Sunday, May 19, 2024
 Popular · Latest · Hot · Upcoming
86
rated 0 times [  92] [ 6]  / answers: 1 / hits: 17946  / 11 Years ago, mon, february 10, 2014, 12:00:00

I'm currently writing some e2e tests for my humble Angular app with Protractor.



My app works fine, unit tests passes all, e2e used too... until this one:



appE2ESpec.js



describe('adding an item', function() {
var items,
addItemButton,
startCount;

beforeEach(function() {
items = element.all(by.css('li.item'));
addItemButton = element(by.id('addItemButton'));
startCount = items.count();
});

it('should display a new item in list', function() {
addItemButton.click();

expect(items.count()).toEqual(startCount+1);
});
});


This is how I would have written my test but,



The problem is: that items.count() returns a promise, I know that, but I can't manage to force Protractor to resolve it. So I get this:



Failures:

1) myApp adding an item should display a new item in list
Message:
Expected 6 to equal '[object Object]1'.


What I've tried:



items.count().then(function(count) {
startCount = count;
//console.log(startCount) --> 6 Perfect!
});


But got the same result at the end... I can't put the expect into the then, I thought about that too.

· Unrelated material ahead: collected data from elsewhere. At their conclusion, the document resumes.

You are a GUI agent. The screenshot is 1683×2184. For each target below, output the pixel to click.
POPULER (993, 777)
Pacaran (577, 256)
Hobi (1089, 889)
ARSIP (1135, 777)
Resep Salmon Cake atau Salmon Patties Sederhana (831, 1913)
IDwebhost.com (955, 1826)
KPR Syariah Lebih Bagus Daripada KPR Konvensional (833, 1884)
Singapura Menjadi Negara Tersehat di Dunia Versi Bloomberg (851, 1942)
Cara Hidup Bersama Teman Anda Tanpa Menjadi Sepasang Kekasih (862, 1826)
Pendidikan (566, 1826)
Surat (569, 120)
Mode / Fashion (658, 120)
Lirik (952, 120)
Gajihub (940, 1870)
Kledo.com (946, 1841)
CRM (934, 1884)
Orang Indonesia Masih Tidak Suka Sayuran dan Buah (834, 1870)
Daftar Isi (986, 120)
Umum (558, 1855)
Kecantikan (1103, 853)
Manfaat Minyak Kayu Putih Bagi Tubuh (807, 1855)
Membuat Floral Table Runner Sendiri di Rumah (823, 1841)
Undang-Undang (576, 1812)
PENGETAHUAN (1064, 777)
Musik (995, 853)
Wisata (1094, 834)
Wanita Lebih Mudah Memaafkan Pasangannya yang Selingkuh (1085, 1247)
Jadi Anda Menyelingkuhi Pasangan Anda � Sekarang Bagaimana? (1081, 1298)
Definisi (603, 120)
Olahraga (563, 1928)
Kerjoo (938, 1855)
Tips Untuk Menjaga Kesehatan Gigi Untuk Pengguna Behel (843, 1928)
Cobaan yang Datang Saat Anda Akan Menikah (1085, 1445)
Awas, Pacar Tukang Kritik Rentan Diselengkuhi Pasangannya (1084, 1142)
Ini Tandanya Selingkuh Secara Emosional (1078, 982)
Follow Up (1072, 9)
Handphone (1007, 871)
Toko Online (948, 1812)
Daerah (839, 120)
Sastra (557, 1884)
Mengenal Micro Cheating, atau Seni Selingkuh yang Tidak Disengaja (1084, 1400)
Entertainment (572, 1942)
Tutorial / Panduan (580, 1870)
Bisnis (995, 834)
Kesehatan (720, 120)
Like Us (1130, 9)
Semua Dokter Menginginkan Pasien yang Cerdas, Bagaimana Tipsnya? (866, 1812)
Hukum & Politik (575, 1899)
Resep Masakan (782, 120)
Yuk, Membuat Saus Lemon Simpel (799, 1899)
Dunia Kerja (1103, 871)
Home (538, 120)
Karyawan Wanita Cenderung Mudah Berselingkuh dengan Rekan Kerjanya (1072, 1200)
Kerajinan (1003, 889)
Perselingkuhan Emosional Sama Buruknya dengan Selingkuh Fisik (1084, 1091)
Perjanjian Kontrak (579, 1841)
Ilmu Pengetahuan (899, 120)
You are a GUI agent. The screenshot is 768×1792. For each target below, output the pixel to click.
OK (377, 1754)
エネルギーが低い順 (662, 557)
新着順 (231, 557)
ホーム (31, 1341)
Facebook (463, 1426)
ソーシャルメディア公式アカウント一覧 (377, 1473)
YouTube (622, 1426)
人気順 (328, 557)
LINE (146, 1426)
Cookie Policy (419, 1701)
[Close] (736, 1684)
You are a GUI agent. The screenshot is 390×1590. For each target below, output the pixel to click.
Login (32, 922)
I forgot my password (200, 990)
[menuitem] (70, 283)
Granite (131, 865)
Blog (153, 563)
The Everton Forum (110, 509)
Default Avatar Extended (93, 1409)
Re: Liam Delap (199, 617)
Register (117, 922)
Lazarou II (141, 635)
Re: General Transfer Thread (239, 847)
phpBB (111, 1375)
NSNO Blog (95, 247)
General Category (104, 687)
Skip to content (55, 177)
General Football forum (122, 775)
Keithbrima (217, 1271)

  • I searched into Protractor GitHub repository issues, StackOverflow and Google AngularJs group.



Appendix:



console.log(startCount) outputs this :



{ then: [Function: then],
cancel: [Function: cancel],
isPending: [Function: isPending] }


I could have written .toEqual(6) but I don't want to rewrite my test each time I need to change my app startup state.



Any idea? Thanks in advance!!


More From » angularjs

 Answers
38

You need to resolve the promise and then do the assertion.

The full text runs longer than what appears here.